Croix
Croix sculptée médiévale de Fanlac, joyau périgourdin du XIVe siècle : un chevalier en armure en prière face à un Christ entouré d'anges, témoignage rare de la piété nobiliaire gothique en Dordogne.
Histoire
Au cœur du village de Fanlac, nichée dans le Périgord Noir, se dresse une croix sculptée d'une singularité remarquable. Classée monument historique depuis 1948, cette œuvre lapidaire médiévale constitue l'un des exemples les mieux préservés de la sculpture funéraire et votive gothique tardive en Dordogne. Loin des grandes cathédrales qui monopolisent l'attention des voyageurs, elle offre une rencontre intime avec la spiritualité chevaleresque du Moyen Âge finissant. Ce qui distingue immédiatement cette croix des nombreuses croix de carrefour qui jalonnent le paysage rural français, c'est la présence d'un chevalier en armure agenouillé, gravé dans la pierre avec une précision quasi portraitiste. Casqué, le regard levé vers le Christ crucifié, ce personnage anonyme incarne à lui seul toute la dévotion d'une époque où la foi et la guerre se mêlaient indissociablement. Une telle représentation est extrêmement rare sur une croix de village, et en fait un objet d'étude précieux pour les historiens de l'art médiéval.

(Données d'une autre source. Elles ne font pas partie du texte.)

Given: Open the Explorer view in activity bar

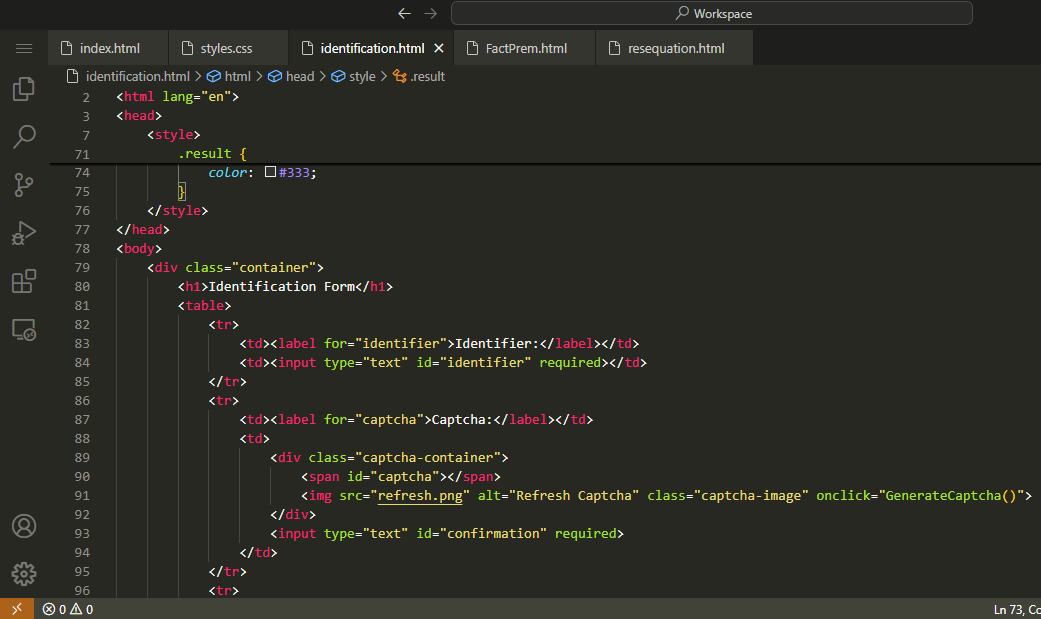Looking at the screenshot, I should pos(24,90).
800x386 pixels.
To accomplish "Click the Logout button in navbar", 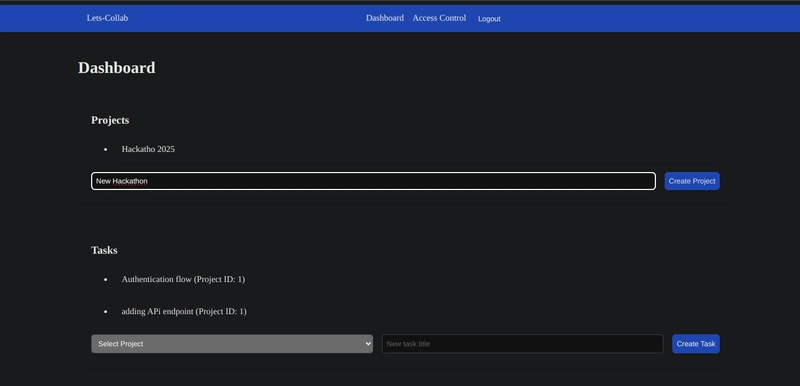I will pos(489,19).
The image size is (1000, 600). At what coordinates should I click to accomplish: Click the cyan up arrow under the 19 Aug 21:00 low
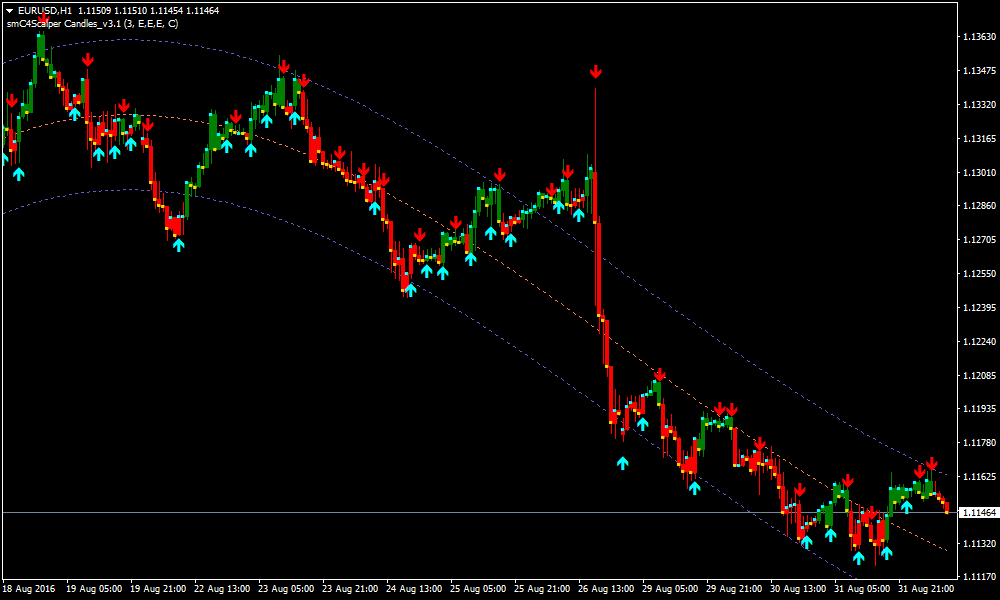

L'expérience de visite est celle d'une découverte discrète, presque confidentielle. Fanlac est un village-étape idéal pour qui explore les chemins de traverse du Périgord Noir entre Montignac et Les Eyzies. La croix se contemple à pas lents, en tournant autour de son fût pour saisir les deux faces sculptées : le Christ en gloire côté est, la Vierge triomphante côté ouest. Chaque relief mérite une attention prolongée pour en déchiffrer les détails — les ailes déployées des anges, les calices qu'ils tendent, la délicatesse des drapés. Le cadre environnant, typique du Périgord profond avec ses maisons en calcaire doré et ses bois de chênes verts, renforce le sentiment d'être face à un fragment d'histoire authentique, épargné par les remaniements massifs. La colonne et le socle, refaits en 1883, rappellent que ce patrimoine a toujours suscité une attention locale jalouse, bien avant que l'État ne lui accorde sa protection officielle.
Architecture
La croix de Fanlac appartient à la famille des croix hosannières ou croix de cimetière gothiques tardives, caractérisées par une composition verticale affirmée : un socle mouluré, un fût cylindrique ou polygonal, et une croisée sculptée sur ses deux faces principales. La colonne actuelle et le socle, refaits en 1883, sont en calcaire local, matériau omniprésent dans la construction périgordine, dont le grain fin autorise un travail de sculpture délicat. La face est concentre l'iconographie christologique : un Christ en croix occupe le centre, entouré de quatre anges aux ailes largement déployées, chacun tenant un calice pour recueillir le sang du Rédempteur — motif eucharistique puissant, fréquent dans l'art gothique des XIVe et XVe siècles. Dans une niche ménagée en dessous, le chevalier agenouillé tourne son visage casqué vers le crucifix, dans une posture de dévotion expressive. Le rendu de l'armure — cotte de mailles, pièces de plates articulées — témoigne d'un sculpteur familier de l'équipement militaire de son temps. La face ouest développe un programme marial : une Vierge en gloire, trônant ou debout, est encadrée d'anges, dans une composition rayonnante typique des représentations de l'Assomption ou de la Majesté mariale de la fin du Moyen Âge. La qualité d'exécution de ces reliefs, malgré les inévitables altérations dues aux siècles d'exposition aux intempéries, reste remarquable. La profondeur de la taille, la recherche dans les expressions et les attitudes, la symétrie soigneusement construite des compositions distinguent cette croix des productions plus rustiques de la sculpture populaire rurale et la rattachent aux ateliers professionnels actifs dans le Périgord médiéval.